Under this well-established law, it is clear that M.M.'s gifts of $72,000 to her children and their spouses were made on February 17 and 21, 2006. At any time during the period between when M.H. attempted to cash the CDs and when the bank allowed her to complete this transaction, M.M. could have changed her mind about transferring that money into her checking accounts and instead directed M.H. not to cash the CDs. Moreover, even after M.H. cashed the CDs and deposited the proceeds into M.M.'s checking account, M.M. could have stopped payment on the checks. N.J.S.A. 12A:4-303. The holder of a check does not have a right against the bank unless the bank has "accepted, certified or finally paid a particular item." N.J.S.A. 12A:4-303, Uniform Commercial Code Comment 7.
In arguing that she made her gifts prior to February 8, 2006, M.M. relies on N.J.A.C. 10:71-4.4, which lists resources that are "excludable" and "shall not be considered . . . in the determination of eligibility for participation in the Medicaid Only Program." N.J.A.C. 10:71-4.4(a). Specifically, she relies upon the exclusion for "[t]he value of resources which are not accessible to an individual through no fault of his or her own." N.J.A.C. 10:71-4.4(b)(6).

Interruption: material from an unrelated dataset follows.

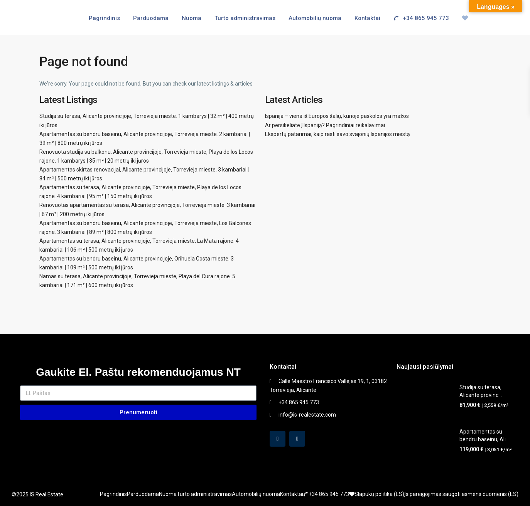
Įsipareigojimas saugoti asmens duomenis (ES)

However, as noted by the Director, this regulation is not relevant to the determination of the beginning date of the penalty period mandated by 42 U.S.C.A. § 1396p(c)(1). N.J.A.C. 10:71-4.4(a) specifically states that it is a list of resources that must be excluded when determining "eligibility for participation in the Medicaid Only Program." This initial eligibility determination, during which a County board examines an applicant's resources and income and compares them to the eligibility standards set forth in N.J.A.C. 10:71-4.5 and -5.6, is separate from the determination whether a transfer penalty must be imposed and the period of that penalty. This is indicated by New Jersey's asset transfer regulations, which track the federal penalty statute and provide that "[r]esources, for the purpose of asset transfer, shall include all resources, both included and excluded," N.J.A.C. 10:71-4.10(b)(4), and that the penalty provision "shall apply whether or not [an] asset would have been considered excluded or exempt at the time of its disposal or transfer." N.J.A.C. 10:71-4.10(d).

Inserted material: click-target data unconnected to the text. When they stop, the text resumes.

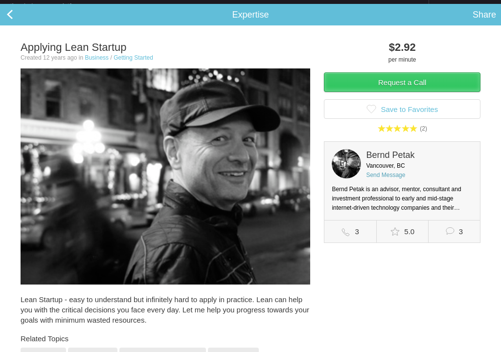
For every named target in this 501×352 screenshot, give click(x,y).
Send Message (385, 182)
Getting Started (133, 65)
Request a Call (402, 90)
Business (97, 65)
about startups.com (463, 6)
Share (484, 22)
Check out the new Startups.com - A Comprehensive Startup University (323, 6)
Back (19, 22)
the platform (51, 5)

Similarly, our decision in I.L. v. N.J. Dep't of Human Servs., 389 N.J. Super. 354, 362-66 (App. Div. 2006), upon which M.M. relies, was concerned solely with whether the cash surrender value of a life insurance was an excludable resource within the intent of N.J.A.C. 10:71-4.4(b)(6). I.L. did not involve the determination of the penalty period mandated by 42 U.S.C.A. § 1396p(c)(1) when a Medicaid applicant has transferred assets for less than fair market value during the look-back period.

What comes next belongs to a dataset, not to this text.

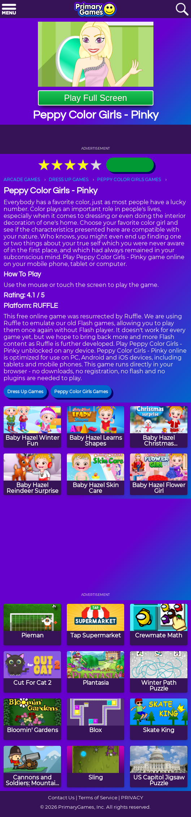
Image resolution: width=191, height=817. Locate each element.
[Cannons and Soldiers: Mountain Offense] (32, 766)
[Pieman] (32, 624)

Therefore, the Director of the DMAHS correctly determined that M.M. did not transfer the $72,000 in assets represented by the eight checks she wrote to her children and their spouses until after the February 8, 2006 effective date of the DRA and for that reason the beginning date of M.M.'s penalty period under 42 U.S.C.A. § 1396p(c)(1)(D)(ii) was November 1, 2007, that is, the date on which she would otherwise have been eligible to receive full Medicaid benefits.